- Problems to solve:
a - Output the passage of the drug supply chain review summary starting at "Drug Supply Chain Security: Wholesalers" and ending at "and potential diversion.", copied word for word.
b - Does the drug supply chain review summary support each of these statements? (i) The DSCSA requires trading partners in the drug supply chain to create a record of each drug product transaction. (ii) OIG interviewed all 353 wholesalers in FDA's wholesaler database. (iii) The wholesalers interviewed included the three largest wholesalers. Answer yes or no for each, and quote the words that decide it.

- Text section:
————————
Skip Navigation
United States Flag

An official website of the United States government. Here's how you know >

U.S. Flag An official website of the United States government.
Change Font Size

Drug Supply Chain Security: Wholesalers Exchange Most Tracing Information

WHY OIG DID THIS REVIEW

Drug diversion, counterfeiting, and the importation of unapproved drugs may result in potentially dangerous drugs entering the drug supply chain, posing a threat to public health and safety. To enhance drug supply chain security, the Drug Supply Chain Security Act (DSCSA) requires trading partners in the drug supply chain to create a record of each drug product transaction. FDA can then use such tracing records to investigate suspect and illegitimate drug products and potential diversion.

HOW OIG DID THIS REVIEW

We interviewed 31 of 353 wholesalers sampled from FDA's wholesaler database. We asked about how they comply with the DSCSA and challenges they encountered. We also reviewed examples of drug product tracing information provided by each of the 31 wholesalers. These wholesalers were of varying sizes from across the country and included the three largest wholesalers.
————————
- Material provided:
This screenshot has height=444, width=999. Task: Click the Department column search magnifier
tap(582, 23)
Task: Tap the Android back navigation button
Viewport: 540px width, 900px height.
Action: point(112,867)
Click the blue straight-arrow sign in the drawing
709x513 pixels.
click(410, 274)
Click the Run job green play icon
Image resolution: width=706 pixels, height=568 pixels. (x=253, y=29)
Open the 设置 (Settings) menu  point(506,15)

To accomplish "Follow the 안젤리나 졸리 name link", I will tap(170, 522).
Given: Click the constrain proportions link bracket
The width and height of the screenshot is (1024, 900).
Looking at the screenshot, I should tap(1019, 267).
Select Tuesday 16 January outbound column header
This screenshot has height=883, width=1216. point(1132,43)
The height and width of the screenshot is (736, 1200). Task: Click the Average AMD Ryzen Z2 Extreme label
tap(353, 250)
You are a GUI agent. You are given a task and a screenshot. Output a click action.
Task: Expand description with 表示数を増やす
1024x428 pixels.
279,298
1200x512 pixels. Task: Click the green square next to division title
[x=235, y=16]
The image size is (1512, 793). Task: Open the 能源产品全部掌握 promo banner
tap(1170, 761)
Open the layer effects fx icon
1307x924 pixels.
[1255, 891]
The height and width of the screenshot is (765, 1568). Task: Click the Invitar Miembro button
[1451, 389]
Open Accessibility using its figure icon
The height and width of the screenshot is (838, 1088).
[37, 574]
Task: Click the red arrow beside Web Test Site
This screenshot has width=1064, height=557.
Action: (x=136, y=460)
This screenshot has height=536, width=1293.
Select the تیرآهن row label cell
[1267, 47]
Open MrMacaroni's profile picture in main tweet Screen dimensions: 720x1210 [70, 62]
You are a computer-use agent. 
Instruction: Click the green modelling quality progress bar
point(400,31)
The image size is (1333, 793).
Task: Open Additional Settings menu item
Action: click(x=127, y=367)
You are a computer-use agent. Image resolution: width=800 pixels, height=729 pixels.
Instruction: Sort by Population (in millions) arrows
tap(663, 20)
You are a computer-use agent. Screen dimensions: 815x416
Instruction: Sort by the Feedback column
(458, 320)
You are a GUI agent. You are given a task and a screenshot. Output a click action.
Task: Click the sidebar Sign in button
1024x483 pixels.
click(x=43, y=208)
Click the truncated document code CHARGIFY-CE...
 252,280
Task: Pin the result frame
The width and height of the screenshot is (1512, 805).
————————
- Answer section:
a -
Drug Supply Chain Security: Wholesalers Exchange Most Tracing Information

WHY OIG DID THIS REVIEW

Drug diversion, counterfeiting, and the importation of unapproved drugs may result in potentially dangerous drugs entering the drug supply chain, posing a threat to public health and safety. To enhance drug supply chain security, the Drug Supply Chain Security Act (DSCSA) requires trading partners in the drug supply chain to create a record of each drug product transaction. FDA can then use such tracing records to investigate suspect and illegitimate drug products and potential diversion.

b -
(i) Yes: "the Drug Supply Chain Security Act (DSCSA) requires trading partners in the drug supply chain to create a record of each drug product transaction"
(ii) No: "We interviewed 31 of 353 wholesalers sampled from FDA's wholesaler database"
(iii) Yes: "included the three largest wholesalers"